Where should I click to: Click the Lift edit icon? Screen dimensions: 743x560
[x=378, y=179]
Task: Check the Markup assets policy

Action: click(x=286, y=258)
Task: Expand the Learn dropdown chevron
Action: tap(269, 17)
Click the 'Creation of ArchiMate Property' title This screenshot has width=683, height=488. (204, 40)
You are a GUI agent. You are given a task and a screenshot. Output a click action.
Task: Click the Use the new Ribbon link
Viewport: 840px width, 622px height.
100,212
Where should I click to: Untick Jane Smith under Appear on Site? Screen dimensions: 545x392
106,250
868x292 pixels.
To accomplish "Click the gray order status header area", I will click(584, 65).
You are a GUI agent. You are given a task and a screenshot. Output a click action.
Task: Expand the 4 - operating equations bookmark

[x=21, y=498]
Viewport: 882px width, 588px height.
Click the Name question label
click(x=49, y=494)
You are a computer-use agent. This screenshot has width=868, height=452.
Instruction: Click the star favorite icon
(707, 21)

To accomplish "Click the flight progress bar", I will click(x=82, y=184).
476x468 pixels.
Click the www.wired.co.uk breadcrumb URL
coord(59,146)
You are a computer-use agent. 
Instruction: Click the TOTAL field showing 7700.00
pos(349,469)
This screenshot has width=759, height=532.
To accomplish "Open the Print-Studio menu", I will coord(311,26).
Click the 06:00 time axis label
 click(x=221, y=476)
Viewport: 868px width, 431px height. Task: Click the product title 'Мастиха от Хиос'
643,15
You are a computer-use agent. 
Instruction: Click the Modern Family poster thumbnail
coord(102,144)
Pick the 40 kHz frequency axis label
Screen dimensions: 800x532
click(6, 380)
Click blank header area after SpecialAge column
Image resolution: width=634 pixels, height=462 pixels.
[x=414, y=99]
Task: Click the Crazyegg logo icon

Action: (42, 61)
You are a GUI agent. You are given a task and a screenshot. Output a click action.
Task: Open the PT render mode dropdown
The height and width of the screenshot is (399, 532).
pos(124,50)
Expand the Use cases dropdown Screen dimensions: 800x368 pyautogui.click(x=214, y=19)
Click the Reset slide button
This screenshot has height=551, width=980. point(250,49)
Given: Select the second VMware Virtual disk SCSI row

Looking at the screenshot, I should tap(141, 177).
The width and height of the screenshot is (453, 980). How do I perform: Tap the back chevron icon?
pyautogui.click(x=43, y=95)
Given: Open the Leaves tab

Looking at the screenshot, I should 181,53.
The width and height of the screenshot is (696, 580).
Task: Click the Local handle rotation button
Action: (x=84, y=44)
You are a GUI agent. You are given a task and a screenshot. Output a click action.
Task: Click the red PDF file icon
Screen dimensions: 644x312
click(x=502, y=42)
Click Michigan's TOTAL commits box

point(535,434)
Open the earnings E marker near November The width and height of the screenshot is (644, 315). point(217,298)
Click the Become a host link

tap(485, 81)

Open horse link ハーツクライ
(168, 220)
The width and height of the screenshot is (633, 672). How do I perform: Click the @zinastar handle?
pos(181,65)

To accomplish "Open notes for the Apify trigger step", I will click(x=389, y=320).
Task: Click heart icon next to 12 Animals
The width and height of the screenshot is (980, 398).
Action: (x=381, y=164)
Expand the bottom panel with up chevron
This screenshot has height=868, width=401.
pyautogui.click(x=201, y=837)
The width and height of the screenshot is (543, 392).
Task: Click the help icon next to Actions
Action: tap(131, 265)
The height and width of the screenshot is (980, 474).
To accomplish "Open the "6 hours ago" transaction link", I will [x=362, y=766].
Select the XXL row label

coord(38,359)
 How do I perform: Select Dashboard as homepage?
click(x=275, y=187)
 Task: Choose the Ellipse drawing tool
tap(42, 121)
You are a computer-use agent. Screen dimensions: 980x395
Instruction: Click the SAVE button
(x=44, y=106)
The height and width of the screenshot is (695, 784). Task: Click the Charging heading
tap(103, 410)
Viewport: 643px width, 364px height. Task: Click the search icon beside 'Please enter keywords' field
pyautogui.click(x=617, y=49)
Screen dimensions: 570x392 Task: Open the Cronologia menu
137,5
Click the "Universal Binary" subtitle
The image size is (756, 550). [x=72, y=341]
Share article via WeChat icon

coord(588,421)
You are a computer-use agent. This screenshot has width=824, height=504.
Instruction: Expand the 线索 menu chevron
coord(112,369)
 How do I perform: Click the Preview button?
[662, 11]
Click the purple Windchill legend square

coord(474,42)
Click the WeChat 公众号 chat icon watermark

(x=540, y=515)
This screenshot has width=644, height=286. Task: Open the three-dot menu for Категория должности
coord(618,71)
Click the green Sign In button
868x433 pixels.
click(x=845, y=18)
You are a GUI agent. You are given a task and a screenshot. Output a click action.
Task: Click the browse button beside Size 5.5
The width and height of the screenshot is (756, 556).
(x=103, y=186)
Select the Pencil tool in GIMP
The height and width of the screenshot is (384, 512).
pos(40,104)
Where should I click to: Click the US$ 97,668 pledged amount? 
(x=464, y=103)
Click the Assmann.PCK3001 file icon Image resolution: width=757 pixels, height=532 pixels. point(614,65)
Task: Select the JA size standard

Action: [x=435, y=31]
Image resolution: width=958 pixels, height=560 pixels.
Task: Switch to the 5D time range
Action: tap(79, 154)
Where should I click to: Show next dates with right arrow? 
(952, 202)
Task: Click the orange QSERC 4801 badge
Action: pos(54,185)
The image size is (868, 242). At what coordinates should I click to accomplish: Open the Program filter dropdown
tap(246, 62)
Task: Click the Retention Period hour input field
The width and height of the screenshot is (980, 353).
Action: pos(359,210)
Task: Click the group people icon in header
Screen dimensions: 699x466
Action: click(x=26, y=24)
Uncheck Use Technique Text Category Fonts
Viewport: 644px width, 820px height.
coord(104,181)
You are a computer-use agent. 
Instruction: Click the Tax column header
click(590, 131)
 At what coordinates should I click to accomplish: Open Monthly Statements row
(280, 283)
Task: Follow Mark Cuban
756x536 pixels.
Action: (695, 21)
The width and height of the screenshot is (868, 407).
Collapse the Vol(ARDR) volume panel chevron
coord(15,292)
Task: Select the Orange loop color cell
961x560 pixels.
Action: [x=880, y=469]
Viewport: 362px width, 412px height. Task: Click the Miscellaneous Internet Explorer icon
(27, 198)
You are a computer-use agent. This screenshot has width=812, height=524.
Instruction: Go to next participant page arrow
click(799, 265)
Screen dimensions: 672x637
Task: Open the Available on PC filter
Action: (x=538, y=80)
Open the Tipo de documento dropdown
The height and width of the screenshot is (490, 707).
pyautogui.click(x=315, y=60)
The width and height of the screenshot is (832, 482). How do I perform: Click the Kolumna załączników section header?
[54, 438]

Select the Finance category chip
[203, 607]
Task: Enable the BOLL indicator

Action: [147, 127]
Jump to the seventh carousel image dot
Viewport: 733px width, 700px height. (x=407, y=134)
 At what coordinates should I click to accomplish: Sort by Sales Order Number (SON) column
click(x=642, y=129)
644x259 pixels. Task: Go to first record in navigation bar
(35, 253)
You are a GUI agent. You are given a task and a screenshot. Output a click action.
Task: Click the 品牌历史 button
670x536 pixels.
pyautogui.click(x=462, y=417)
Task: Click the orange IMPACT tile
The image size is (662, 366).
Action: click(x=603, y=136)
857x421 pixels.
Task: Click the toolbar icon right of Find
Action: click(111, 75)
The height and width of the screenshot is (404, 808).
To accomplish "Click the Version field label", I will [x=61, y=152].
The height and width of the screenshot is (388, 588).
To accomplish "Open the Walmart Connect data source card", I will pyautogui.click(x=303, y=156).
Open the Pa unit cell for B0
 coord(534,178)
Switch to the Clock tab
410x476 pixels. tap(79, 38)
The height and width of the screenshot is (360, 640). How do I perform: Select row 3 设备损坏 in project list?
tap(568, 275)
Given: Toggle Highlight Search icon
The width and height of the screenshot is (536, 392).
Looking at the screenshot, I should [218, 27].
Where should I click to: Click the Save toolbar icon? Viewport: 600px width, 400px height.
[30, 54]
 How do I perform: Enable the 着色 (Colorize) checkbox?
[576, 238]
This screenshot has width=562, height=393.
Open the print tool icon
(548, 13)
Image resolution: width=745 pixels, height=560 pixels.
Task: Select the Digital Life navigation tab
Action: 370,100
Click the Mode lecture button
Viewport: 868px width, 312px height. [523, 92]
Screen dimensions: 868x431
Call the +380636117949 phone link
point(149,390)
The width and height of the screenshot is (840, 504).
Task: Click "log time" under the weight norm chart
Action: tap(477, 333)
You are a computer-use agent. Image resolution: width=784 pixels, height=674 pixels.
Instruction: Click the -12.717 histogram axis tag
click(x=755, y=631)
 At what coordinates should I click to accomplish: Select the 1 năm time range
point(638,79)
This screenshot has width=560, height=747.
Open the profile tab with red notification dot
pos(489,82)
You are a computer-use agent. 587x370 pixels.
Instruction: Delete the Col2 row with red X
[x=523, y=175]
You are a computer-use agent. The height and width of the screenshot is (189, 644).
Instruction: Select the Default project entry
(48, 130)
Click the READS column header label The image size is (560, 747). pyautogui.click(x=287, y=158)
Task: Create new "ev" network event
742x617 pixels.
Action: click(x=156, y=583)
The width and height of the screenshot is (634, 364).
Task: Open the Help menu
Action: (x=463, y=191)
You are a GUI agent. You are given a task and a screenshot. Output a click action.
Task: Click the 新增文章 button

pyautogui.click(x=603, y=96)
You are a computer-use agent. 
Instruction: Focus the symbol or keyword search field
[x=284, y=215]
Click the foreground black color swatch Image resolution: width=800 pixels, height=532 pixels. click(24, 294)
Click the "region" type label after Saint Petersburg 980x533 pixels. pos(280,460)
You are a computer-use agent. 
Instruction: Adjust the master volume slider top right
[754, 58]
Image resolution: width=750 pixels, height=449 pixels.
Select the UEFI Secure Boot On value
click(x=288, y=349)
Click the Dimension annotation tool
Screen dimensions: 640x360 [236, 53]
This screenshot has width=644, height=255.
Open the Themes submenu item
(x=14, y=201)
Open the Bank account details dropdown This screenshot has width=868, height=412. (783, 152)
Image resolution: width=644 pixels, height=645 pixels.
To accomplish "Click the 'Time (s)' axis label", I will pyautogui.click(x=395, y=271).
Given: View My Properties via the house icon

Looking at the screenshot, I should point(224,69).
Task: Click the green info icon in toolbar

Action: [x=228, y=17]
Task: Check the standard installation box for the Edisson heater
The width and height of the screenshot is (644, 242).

────

The word "after" appears in how many lines of the data? Answer with only the number.

# Answer to this problem:
2